Romania had a strong qualifying campaign, winning a tough Group 7 with Portugal, Slovakia, Hungary, Azerbaijan and Liechtenstein. The Romanians impressed, never losing and winning seven times, including a big upset in Porto after defeating Portugal thanks to a late goal scored by Dorinel Munteanu. In Bucharest, the score finished 1–1.

At Euro 2000, held in Belgium and the Netherlands, Romania was facing a very difficult group against 1996 champions Germany, semi-finalists England and Portugal. The chances for the Romanians to qualify through quarter-finals were seen as slim.

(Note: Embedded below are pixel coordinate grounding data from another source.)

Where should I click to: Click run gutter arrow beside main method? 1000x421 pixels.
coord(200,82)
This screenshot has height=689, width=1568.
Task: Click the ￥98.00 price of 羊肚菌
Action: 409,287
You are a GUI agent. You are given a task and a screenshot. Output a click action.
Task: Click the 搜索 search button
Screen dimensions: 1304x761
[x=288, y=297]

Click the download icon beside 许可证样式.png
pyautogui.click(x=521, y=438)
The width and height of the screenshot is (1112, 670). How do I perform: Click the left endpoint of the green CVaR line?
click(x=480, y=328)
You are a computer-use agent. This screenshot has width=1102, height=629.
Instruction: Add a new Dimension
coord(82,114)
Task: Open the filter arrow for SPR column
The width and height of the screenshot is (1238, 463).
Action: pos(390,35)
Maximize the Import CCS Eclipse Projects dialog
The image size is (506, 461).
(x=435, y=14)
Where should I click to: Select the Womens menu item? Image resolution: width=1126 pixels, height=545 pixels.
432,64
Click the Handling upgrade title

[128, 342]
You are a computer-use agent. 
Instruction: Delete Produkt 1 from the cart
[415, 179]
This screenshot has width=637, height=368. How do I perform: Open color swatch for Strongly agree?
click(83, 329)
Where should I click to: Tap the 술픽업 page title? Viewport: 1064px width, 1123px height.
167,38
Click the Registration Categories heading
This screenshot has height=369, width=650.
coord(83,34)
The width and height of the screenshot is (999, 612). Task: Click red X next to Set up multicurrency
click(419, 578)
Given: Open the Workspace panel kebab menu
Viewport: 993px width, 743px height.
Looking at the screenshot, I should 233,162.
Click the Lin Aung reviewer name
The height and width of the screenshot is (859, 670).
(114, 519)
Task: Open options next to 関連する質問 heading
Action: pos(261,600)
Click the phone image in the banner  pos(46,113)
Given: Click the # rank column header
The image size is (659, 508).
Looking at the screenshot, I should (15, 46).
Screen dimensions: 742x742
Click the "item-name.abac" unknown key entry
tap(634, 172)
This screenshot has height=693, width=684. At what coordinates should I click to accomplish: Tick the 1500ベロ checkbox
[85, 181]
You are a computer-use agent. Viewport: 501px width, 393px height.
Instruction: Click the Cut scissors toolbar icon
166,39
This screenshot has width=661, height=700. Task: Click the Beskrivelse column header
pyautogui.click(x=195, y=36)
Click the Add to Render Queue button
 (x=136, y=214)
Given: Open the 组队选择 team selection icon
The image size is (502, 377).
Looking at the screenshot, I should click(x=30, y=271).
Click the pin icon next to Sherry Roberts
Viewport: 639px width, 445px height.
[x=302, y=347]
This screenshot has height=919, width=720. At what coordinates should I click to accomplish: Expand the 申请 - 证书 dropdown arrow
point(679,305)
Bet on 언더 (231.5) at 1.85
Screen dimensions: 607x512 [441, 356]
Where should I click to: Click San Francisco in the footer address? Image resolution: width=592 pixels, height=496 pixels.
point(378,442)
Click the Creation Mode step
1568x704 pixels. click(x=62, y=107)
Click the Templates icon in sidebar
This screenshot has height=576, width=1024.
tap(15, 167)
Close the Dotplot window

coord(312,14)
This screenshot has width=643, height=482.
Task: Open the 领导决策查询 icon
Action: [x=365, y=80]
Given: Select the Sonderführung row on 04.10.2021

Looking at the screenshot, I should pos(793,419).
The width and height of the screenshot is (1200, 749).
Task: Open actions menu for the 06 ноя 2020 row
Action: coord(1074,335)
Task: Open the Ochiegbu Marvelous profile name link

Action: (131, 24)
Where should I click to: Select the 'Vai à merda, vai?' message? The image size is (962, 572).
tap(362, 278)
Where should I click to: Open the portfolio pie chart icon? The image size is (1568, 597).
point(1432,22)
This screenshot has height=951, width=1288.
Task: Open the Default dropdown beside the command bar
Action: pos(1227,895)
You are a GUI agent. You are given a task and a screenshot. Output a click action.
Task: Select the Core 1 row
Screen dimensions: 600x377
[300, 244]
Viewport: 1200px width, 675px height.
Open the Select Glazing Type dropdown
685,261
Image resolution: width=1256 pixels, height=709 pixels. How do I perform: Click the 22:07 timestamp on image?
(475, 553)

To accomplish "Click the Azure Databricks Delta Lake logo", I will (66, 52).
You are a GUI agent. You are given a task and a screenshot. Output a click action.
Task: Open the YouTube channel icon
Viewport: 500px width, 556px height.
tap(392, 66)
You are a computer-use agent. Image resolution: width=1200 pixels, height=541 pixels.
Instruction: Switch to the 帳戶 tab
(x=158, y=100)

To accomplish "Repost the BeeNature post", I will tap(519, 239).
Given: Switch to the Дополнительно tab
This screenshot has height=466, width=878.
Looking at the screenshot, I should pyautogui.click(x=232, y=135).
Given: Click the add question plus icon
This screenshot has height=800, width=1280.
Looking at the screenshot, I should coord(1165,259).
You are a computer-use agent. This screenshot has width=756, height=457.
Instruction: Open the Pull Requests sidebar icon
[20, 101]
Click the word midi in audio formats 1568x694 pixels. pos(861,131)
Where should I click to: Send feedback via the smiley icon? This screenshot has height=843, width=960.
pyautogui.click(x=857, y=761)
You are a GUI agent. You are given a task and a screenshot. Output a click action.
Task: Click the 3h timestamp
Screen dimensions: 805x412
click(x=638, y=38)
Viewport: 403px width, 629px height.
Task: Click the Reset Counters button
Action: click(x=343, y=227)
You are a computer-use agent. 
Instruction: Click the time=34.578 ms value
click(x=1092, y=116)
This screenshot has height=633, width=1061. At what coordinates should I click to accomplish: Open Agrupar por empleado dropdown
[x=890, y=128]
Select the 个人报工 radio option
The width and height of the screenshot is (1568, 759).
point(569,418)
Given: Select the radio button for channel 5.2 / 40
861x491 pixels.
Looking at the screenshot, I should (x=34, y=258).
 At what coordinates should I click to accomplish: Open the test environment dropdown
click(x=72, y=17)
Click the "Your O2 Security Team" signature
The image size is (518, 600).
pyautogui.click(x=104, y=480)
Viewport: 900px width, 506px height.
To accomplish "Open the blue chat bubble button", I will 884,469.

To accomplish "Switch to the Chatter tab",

Romania, however, started brightly against the Germans in Liège, with Viorel Moldovan scoring from close range. A long-range Mehmet Scholl equalizer meant they had to be content with a point and their position looked shaky after Costinha headed a last minute winner for Portugal in their second match.

Emerich Jenei, back as coach, threw caution to the wind in the last match in Charleroi against England, a match which Romania had to win. Defender Cristian Chivu's cross went in off the post in the 22nd minute but, despite Romania dominating, England led at half-time through an Alan Shearer penalty and a late Michael Owen goal after he rounded goalkeeper Bogdan Stelea to score a tap-in, both in the last five minutes of the half. Romania attacked after the break and were quickly rewarded; Dorinel Munteanu punishing a poor punch from Nigel Martyn, a late replacement for injured goalkeeper David Seaman, to equalize three minutes after the restart. England cracked under the pressure. Unable to retain possession or pose an attacking threat, they fell deep and late on Phil Neville, playing out of position at left-back, conceded a penalty scored by Ioan Ganea in the 89th minute.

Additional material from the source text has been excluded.